There are some limitations to this meta-analysis. First, the majority of the studies did not report gene polymorphism by sub-site and smoking status. Therefore, we were unable to perform stratification by those variables, which may explain some negative results. Second, heterogeneity due to ethnic ancestry (mostly Caucasians and Asians) and the small number of studies per ethnic group for the majority of the gene polymorphisms may have limited the ability of this meta-analysis to find true associations. Nevertheless, while performing a summary estimate, an average of each OR is weighted for the precision of each study, thus reducing the possibility of a biased estimate. Furthermore, despite performing stratification by race, when possible, to further assess heterogeneity, at times heterogeneity could not be resolved possibly due to the variation in the PCR methodology (PCR-RFLP, sequencing, melting curve analysis, 5′-exonuclease assay, MALDITOF-MS) employed in some of the studies in the same subgroups. In addition, subsite-specific analyses could only be performed for oral cavity cases, but these studies were only found in Asian populations.
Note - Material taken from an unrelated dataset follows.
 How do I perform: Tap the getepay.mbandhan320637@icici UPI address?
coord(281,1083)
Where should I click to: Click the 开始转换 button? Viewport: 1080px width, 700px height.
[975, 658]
Therefore, the level of heterogeneity according to head and neck subsite in each racial group was not comparable. Third, despite conducting a meta-analysis with an almost overall absence of publication bias, it was only observed for the XRCC1 exon 9 codon 280 homozygous variant. We have not included any unpublished data, which may lead to false-positive results and/or bias. The source of publication bias for that particular variant remains unknown. Despite these limitations, the current meta-analysis has also some advantages. First the overall number of studies and genetic polymorphisms included were consistently large, compared to previously conducted meta-analysis, which significantly increased the statistical power of the analysis. Second, each of the studies included in the meta-analysis met our inclusion criteria. Third, we did not detect publication bias in the overall estimate that yielded statistically significant associations; which indicates that the pooled results should be unbiased.